§ **EXCERPTED DATA**:
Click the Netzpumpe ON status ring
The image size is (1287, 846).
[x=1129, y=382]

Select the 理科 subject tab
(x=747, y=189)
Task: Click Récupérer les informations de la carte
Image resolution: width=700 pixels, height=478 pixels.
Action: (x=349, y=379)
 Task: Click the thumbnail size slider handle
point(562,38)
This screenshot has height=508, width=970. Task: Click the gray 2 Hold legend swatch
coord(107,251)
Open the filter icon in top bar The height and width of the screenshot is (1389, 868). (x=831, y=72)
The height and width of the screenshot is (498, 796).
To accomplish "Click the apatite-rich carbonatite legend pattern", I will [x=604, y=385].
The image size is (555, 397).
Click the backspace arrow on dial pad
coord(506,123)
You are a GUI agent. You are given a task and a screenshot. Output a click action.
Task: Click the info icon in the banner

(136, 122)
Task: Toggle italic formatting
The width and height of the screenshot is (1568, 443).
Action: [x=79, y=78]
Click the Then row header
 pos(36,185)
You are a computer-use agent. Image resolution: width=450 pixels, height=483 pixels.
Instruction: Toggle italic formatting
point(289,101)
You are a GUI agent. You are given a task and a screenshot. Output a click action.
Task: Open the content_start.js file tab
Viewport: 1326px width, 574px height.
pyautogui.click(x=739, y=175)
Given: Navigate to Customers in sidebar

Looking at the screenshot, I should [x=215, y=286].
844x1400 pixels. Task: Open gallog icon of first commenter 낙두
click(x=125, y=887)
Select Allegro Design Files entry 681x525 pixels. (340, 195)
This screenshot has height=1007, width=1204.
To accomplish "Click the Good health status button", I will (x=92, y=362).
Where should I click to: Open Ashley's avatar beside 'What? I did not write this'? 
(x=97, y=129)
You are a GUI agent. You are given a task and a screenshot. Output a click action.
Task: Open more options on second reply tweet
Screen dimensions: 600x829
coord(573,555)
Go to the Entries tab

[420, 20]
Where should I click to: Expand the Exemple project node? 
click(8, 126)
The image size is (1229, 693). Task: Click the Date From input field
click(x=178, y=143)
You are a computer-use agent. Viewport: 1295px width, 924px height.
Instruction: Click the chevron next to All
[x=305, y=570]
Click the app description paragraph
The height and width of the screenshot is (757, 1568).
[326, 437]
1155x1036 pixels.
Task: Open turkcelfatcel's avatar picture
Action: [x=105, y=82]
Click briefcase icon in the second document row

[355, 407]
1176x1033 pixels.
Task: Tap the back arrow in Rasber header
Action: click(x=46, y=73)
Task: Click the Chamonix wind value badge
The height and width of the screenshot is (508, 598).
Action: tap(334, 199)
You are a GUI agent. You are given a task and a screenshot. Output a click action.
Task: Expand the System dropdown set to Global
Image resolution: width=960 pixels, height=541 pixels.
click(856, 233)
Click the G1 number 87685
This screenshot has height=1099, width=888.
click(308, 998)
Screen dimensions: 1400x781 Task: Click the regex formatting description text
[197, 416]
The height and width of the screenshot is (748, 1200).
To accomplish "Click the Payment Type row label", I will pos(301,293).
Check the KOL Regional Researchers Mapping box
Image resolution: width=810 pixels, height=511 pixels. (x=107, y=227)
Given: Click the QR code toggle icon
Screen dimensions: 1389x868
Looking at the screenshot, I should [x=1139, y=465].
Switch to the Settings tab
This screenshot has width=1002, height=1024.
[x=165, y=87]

§ **INSTRUCTIONS FOR THE TASK**:
Find "Task: Expand the" in the entries above and copy that whole line exactly, then each line after it through the line that contains "The height and width of the screenshot is (748, 1200).".

§ **YOUR RESPONSE**:
Task: Expand the System dropdown set to Global
Image resolution: width=960 pixels, height=541 pixels.
click(856, 233)
Click the G1 number 87685
This screenshot has height=1099, width=888.
click(308, 998)
Screen dimensions: 1400x781 Task: Click the regex formatting description text
[197, 416]
The height and width of the screenshot is (748, 1200).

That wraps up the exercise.